5.3. Applicability of the Results to Other Air Quality Sensors

Table 10 explores the applicability of this methodology to other air quality sensor technologies. This workflow could be applicable to any sensor testing for PM_2.5; however, the approach may vary depending on each specific sensor’s needs and the technologies that they utilize. This general workflow could be applied to other pollutants and aerosols; however, the results may differ due to the differences in dispersion behavior that occur from pollutant to pollutant.

6. Conclusions

This paper reported a systematic investigation of the suitability of five popular software packages and 11 ML models for LCS AQ data calibration.

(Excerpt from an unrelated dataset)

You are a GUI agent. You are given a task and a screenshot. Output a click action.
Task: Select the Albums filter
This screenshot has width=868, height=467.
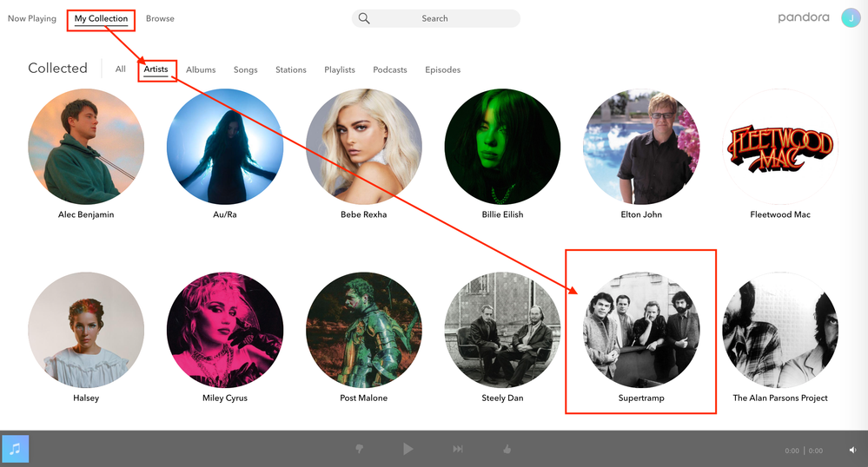[x=201, y=69]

Our investigation revealed that the choice of training/testing split—80/20 vs. 70/30—had minimal impact on the performance across various models and packages. The percentage difference between the model split performance (R²) averaged as 0.745% and, therefore, we focused on the 80/20 split for a detailed comparison in subsequent analyses.

In the package comparison, RStudio and TensorFlow were the top performers, particularly excelling with LSTM models. Their performance showed R² scores of 0.8578 and 0.857 and low RMSEs of 4.2518 µg/m³ and 4.26 µg/m³, respectively. Their strong ability to process high-volume data and capture complex relationships with neural network models such as LSTM was evident. However, while RStudio outperformed TensorFlow by 0.09% for LSTM, TensorFlow typically outperformed RStudio for every other model by 1.7%, averaging an R² of 0.773 in TensorFlow and 0.756 in RStudio.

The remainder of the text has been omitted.